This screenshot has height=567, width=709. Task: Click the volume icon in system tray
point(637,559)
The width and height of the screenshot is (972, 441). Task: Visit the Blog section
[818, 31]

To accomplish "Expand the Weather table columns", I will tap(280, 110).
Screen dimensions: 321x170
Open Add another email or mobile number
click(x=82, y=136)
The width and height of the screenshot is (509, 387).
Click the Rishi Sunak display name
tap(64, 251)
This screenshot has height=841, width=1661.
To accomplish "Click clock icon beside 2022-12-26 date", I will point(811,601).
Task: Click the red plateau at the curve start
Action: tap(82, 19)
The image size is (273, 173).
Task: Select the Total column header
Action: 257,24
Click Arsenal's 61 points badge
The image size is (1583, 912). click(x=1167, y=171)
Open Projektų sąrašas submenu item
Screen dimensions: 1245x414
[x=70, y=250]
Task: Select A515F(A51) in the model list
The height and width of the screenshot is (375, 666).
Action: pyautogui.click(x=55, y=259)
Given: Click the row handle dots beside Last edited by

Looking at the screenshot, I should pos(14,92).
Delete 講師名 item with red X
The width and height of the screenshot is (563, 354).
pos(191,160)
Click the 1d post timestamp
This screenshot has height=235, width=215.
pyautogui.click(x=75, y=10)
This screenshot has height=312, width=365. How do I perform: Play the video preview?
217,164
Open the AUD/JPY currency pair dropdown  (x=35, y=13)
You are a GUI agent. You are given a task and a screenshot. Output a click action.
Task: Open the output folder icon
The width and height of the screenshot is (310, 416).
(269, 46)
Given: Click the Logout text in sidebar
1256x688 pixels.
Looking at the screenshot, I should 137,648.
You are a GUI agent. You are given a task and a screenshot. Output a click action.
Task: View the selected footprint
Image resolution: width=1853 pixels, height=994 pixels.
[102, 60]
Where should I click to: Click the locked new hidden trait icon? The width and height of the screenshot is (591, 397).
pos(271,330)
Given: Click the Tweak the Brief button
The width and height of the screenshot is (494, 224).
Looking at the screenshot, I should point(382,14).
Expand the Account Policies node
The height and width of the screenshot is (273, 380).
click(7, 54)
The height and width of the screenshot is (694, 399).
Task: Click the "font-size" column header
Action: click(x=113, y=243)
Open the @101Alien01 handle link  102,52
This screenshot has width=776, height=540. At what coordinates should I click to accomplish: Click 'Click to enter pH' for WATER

:::

Description of the task
Among the records above, only the lines between the line holding "Click Arsenal's 61 points badge" and the line holding "Given: Click the Tweak the Brief button", inclusive, are to be output, exactly as written.

Response below
Click Arsenal's 61 points badge
The image size is (1583, 912). click(x=1167, y=171)
Open Projektų sąrašas submenu item
Screen dimensions: 1245x414
[x=70, y=250]
Task: Select A515F(A51) in the model list
The height and width of the screenshot is (375, 666).
Action: pyautogui.click(x=55, y=259)
Given: Click the row handle dots beside Last edited by

Looking at the screenshot, I should pos(14,92).
Delete 講師名 item with red X
The width and height of the screenshot is (563, 354).
pos(191,160)
Click the 1d post timestamp
This screenshot has height=235, width=215.
pyautogui.click(x=75, y=10)
This screenshot has height=312, width=365. How do I perform: Play the video preview?
217,164
Open the AUD/JPY currency pair dropdown  (x=35, y=13)
You are a GUI agent. You are given a task and a screenshot. Output a click action.
Task: Open the output folder icon
The width and height of the screenshot is (310, 416).
(269, 46)
Given: Click the Logout text in sidebar
1256x688 pixels.
Looking at the screenshot, I should 137,648.
You are a GUI agent. You are given a task and a screenshot. Output a click action.
Task: View the selected footprint
Image resolution: width=1853 pixels, height=994 pixels.
[102, 60]
Where should I click to: Click the locked new hidden trait icon? The width and height of the screenshot is (591, 397).
pos(271,330)
Given: Click the Tweak the Brief button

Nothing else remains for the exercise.